In other words, chambers cut to standard SAAMI specs? If so, then military chambers are also "reloader friendly" if I am not mistaken.
some are, some, not so much. Remember that SAAMI is a voluntary organization of SPORTING ARMS and AMMO Manfacturers, and SAAMI standards are not necessarily military standards or other nations standards.
One of the most famous military "unfriendly" rifles isn't a US rifle, its British, the SMLE, in .303 British.
And, it also shows the possible differences between military specs and commercial ones. Generally speaking SMLEs are often referred to as having "generous" chambers which is a polite way of saying "oversize". The explanation usually given is that the chambers are cut a bit large, to allow battlefield mud & debris "somewhere to go" and not overly hinder the working of the action.

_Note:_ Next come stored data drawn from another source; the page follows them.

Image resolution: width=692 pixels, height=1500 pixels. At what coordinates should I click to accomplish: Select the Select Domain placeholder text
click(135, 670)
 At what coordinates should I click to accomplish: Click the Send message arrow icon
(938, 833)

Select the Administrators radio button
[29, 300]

This works ok for the .303British, because the round headspaces on the case rim, and as long as that space is in spec the rest of the chamber being "generous" doesn't harm functioning. The result of this, for the reloader with one of those rifles is that, the combination of "generous chambers" and normal resizing works the fired brass a lot and case life is short because of that. It is the unusually short case life that, to me, puts it in the "not reloader friendly" group.
Exceptions do exist, of course, and interestingly enough, COMMERCIAL .303 British rifles rarely have "generous" chambers, so case life with normal reloading methods is the normal average.

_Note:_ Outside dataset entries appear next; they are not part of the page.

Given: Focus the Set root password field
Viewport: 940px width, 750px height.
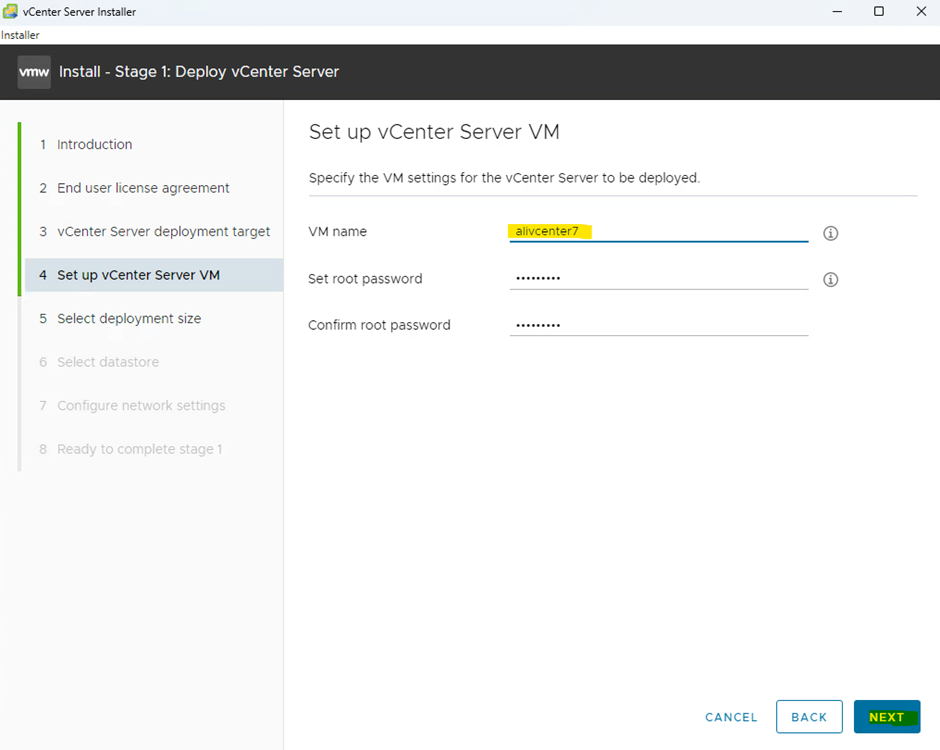Looking at the screenshot, I should pyautogui.click(x=658, y=279).
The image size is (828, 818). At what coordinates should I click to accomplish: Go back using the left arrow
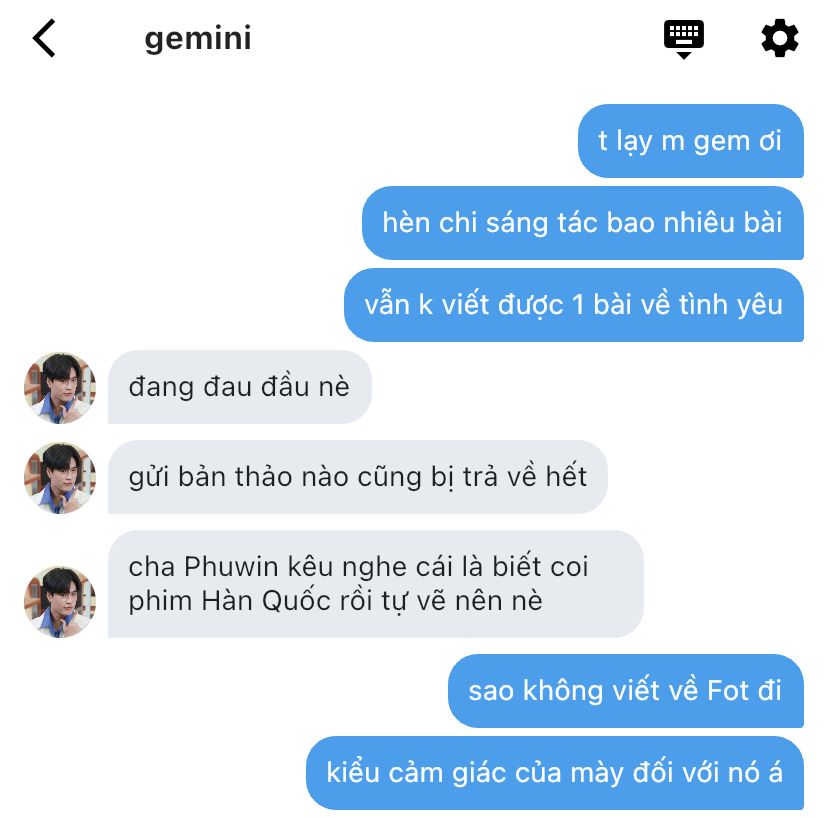click(44, 38)
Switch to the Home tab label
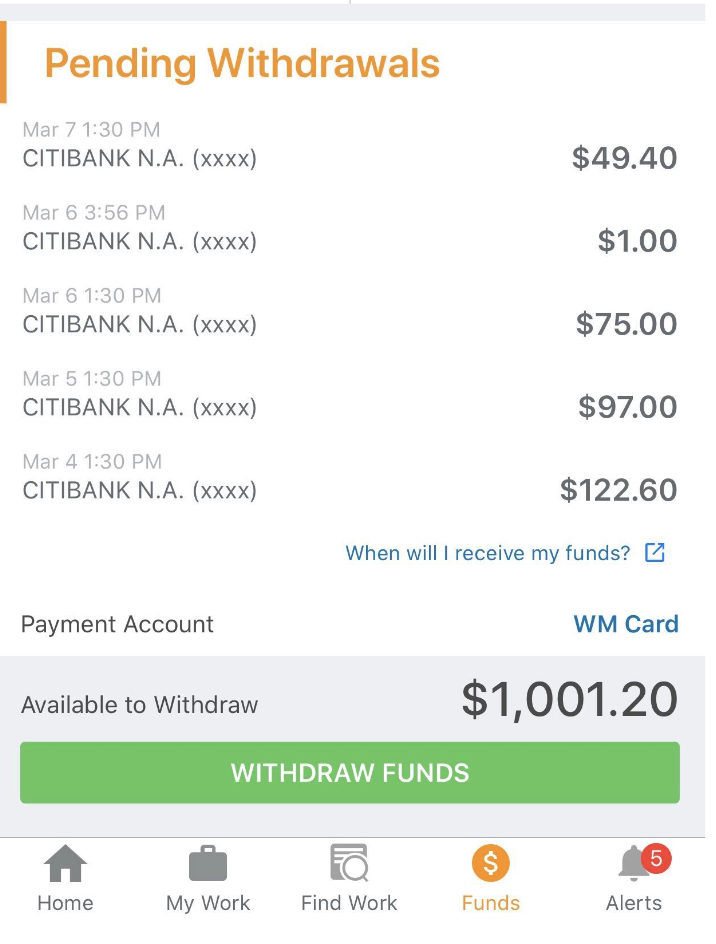Screen dimensions: 716x944 [65, 903]
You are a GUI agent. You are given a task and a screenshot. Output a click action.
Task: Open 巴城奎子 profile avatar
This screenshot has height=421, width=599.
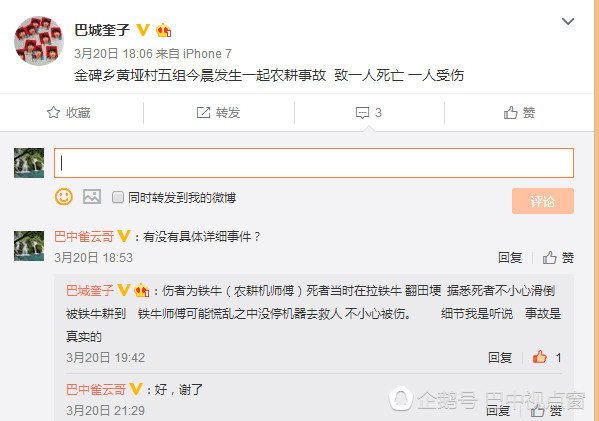click(x=39, y=40)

I found the HK 91 to be "unfriendly" to reloading, and curiously it was NOT the fluted chamber. It was the fact that the rifle wanged fired brass off the rear edge of the ejection port hard enough to seriously dent the case body with a sharp "crease" at the bottom of the dent. This worried me as a potential failure point if the case was reloaded. Addition of the "ejection port buffer (a hard rubber block) reduced the depth of the dent and removed the knife edge crease and cases were reloadable and functioned well.
Reloader "unfriendly" guns are not impossible to use with reloaded ammo, they are not "reloading impossible" they are just "unfriendly" meaning more work (brass prep) is needed than more "friendly" guns.
I do realize that the 9mm/40 cases bulged by a relieved chamber are reloadable, but personally I'm not comfortable doing so, I feel the extra stretch of the brass and where it is means the case is more likely to fail sooner than one fired in a "standard" chamber.
Do note that succeeding generations of GLocks and similiar guns have reduced the amount of "relief" in their chambers from what was originally made. Think there might be a reason for that???